Proximal Splitting Meets Variance Reduction

TL;DR

This paper introduces two variance-reduced incremental algorithms based on SAGA and SVRG for nonsmooth optimization with complex penalties, enabling efficient large-scale applications with convergence guarantees.

Contribution

The paper develops novel variance-reduced methods that handle complex nonsmooth penalties via proximal terms, extending incremental methods to broader optimization problems.

Findings

Algorithms converge with fixed step-size.

Achieve similar asymptotic rates as full gradient methods.
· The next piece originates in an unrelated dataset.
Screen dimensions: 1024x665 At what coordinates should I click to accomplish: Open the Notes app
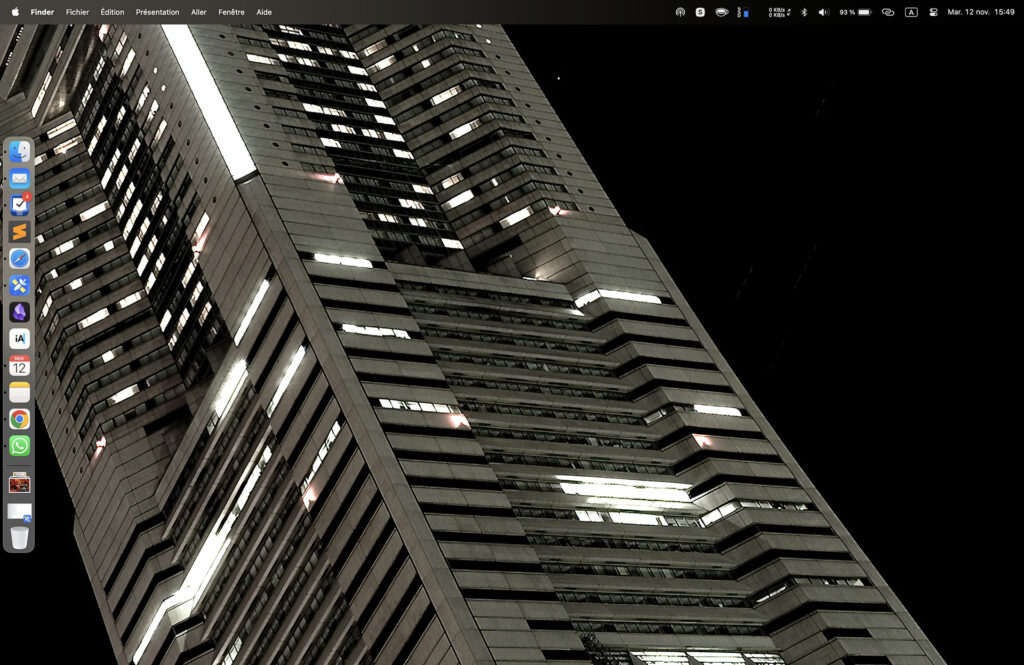20,390
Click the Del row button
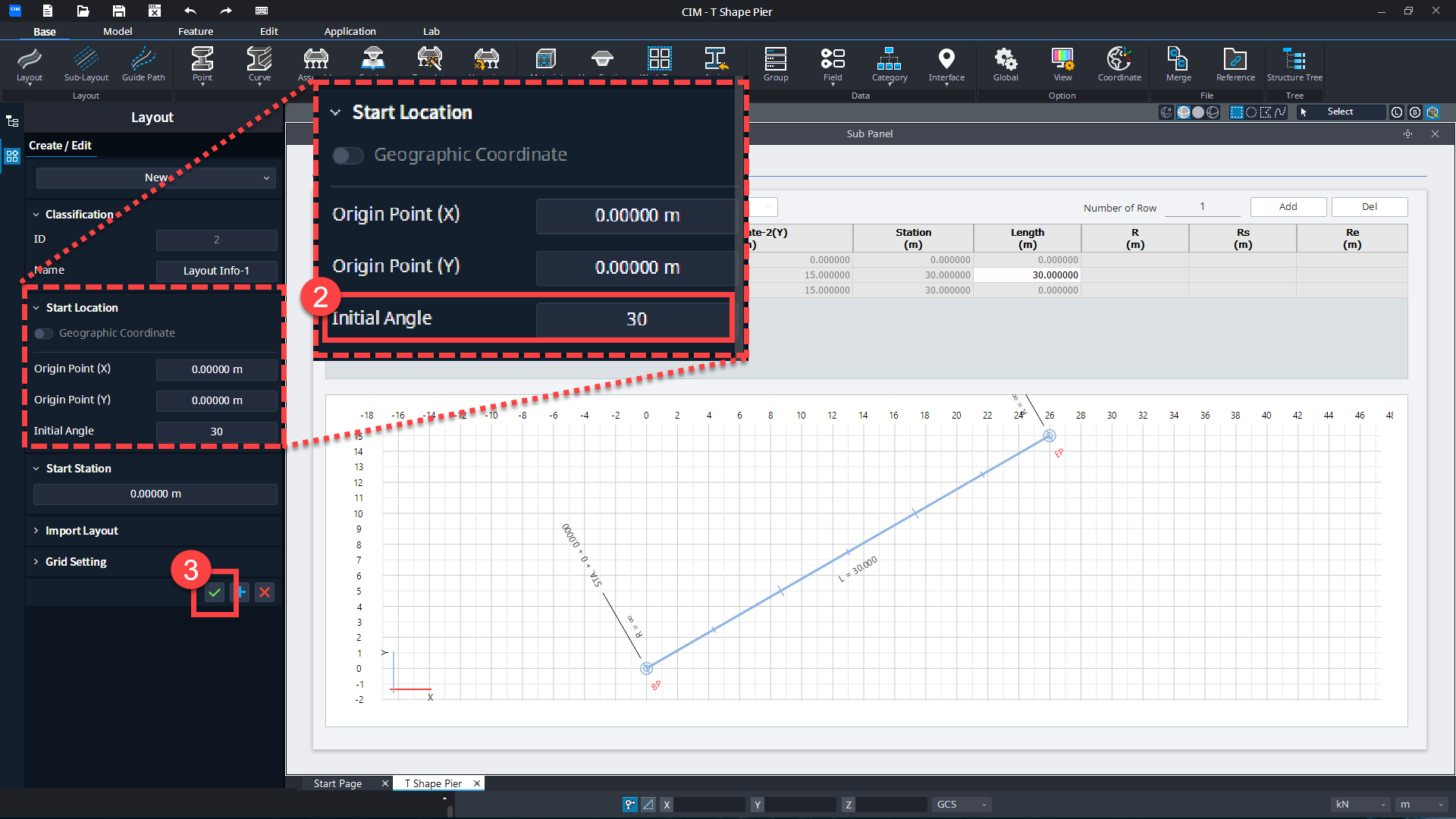Screen dimensions: 1456x819 [x=1369, y=207]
Empirical benchmarks show practical efficiency.

Abstract

Despite the rise to fame of incremental variance-reduced methods in recent years, their use in nonsmooth optimization is still limited to few simple cases. This is due to the fact that existing methods require to evaluate the proximity operator for the nonsmooth terms, which can be a costly operation for complex penalties. In this work we introduce two variance-reduced incremental methods based on SAGA and SVRG that can efficiently take into account complex penalties which can be expressed as a sum of proximal terms. This includes penalties such as total variation, group lasso with overlap and trend filtering, to name a few. Furthermore, we also develop sparse variants of the proposed algorithms which can take advantage of sparsity in the input data. Like other incremental methods, it only requires to evaluate the gradient of a single sample per iteration, and so is ideally suited for large scale applications. We provide a convergence rate analysis for the proposed methods and show that they converge with a fixed step-size, achieving in some cases the same asymptotic rate as their full gradient variants. Empirical benchmarks on 3 different datasets illustrate the practical advantages of the proposed methods.